Crobots is a programming game released for the first time by Tom Poindexter in December, 1985 as Shareware. It is an MS-DOS program for IBM PC and compatibles and was developed on x86-based Unix systems.

The robots are controlled by a program written in a stripped-down version of C. The robot's mission is to seek out and destroy other robots, each running different programs. The robots can be controlled in order to move around the battlefield, scan the environment to find enemies and fire at enemies using a cannon.

Crobots borrows the concept used from the game RobotWar that ran on the original Apple II computer. Robots were programmed in a proprietary programming language that was interpreted and included a real-time view of the game as it was played.

In October, 2013, Poindexter released the source code of Crobots under the GPLv2 free software license.

==Clones==
There have been many Crobots clones made. However, very few of them are compiler and virtual machine at the same time; for example there are Java clones that use JVM and C++ clones that use a standard Microsoft compiler.

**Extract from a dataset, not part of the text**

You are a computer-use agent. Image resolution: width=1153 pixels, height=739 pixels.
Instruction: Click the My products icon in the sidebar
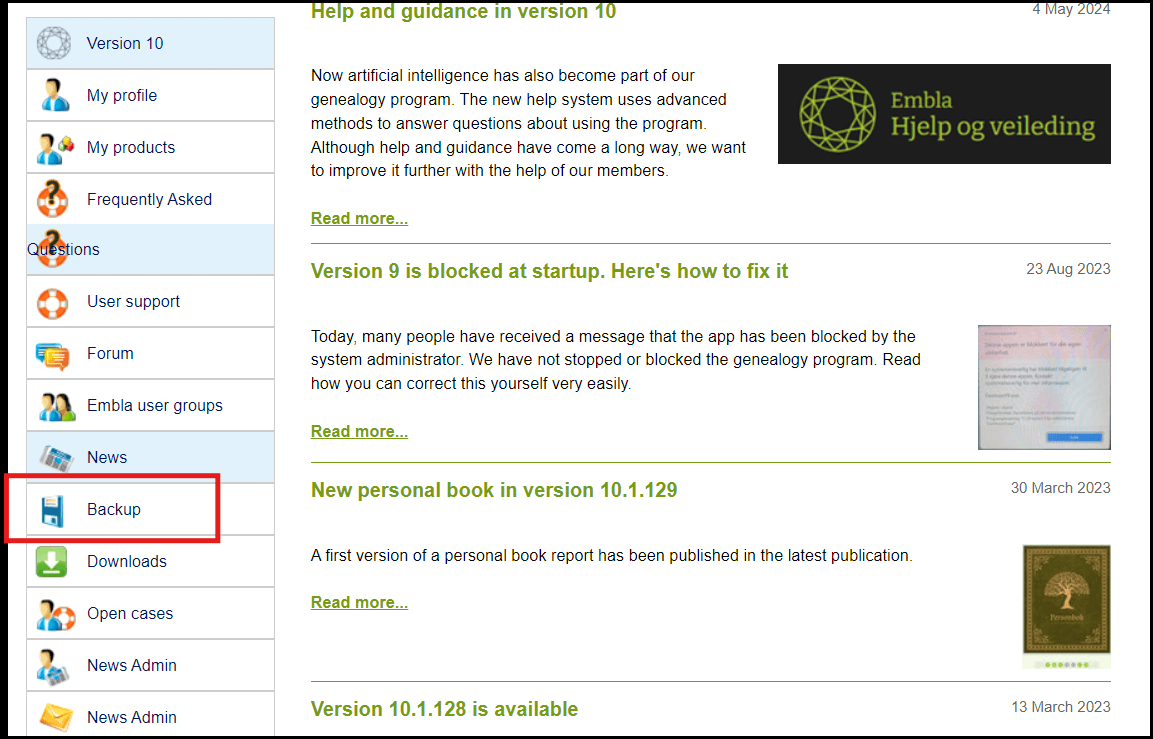[54, 148]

Proper clones have the same intrinsic functions as the original Tom Poindexter version; sometimes however the direction of angles is changed to match the standard C library's trigonometric functions. The most recent clones are Crobots64 and Netrobots.

Crobots64 by Marco Zora has a C++-subset compiler and a virtual machine with a graphical interface. New capabilities in this clone are cooperation between robots of the same species, the unlimited number of concurrent robots, the floating point math functions and the speed of the virtual CPU.

In contrast, Netrobots can run over a network with each robot running in a separate process, and each robot can be written in a different programming language.